> **Task instructions**:
Below are the entries; give again exactly the lines from the one mentioning "Where should I click to: Choose" through the one mentioning "Follow the Этилбензол sitelink", inclusive.

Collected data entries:
- Opening Delimiter -
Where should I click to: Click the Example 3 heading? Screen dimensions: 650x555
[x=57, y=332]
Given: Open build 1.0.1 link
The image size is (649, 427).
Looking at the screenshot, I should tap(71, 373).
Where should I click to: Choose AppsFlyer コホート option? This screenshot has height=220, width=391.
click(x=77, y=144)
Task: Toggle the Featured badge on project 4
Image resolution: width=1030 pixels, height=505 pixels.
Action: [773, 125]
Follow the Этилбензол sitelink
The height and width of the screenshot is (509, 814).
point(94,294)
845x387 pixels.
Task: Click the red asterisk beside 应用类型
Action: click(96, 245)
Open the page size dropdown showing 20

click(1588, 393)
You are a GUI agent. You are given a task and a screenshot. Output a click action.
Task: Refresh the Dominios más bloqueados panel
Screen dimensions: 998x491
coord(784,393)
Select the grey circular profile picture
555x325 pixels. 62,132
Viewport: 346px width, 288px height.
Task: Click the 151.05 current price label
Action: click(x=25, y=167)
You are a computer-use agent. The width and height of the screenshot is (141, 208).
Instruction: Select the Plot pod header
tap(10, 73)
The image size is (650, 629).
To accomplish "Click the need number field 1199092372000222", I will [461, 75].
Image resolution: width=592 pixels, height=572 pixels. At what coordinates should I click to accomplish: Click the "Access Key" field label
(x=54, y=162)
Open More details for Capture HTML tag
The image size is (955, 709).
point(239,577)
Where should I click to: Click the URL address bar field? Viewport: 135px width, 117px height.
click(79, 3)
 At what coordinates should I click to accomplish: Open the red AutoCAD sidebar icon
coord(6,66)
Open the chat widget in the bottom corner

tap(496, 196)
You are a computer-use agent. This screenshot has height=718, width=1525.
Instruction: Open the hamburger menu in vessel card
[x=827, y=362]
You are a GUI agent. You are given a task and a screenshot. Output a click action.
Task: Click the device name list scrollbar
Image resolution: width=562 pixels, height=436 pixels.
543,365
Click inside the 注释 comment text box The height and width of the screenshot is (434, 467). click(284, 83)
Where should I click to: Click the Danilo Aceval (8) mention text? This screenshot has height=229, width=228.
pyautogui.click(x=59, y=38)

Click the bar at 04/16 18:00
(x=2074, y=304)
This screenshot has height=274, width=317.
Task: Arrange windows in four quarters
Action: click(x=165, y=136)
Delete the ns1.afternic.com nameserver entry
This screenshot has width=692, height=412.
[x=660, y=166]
- Closing Delimiter -
> **Worked solution**:
Where should I click to: Choose AppsFlyer コホート option? This screenshot has height=220, width=391.
click(x=77, y=144)
Task: Toggle the Featured badge on project 4
Image resolution: width=1030 pixels, height=505 pixels.
Action: [773, 125]
Follow the Этилбензол sitelink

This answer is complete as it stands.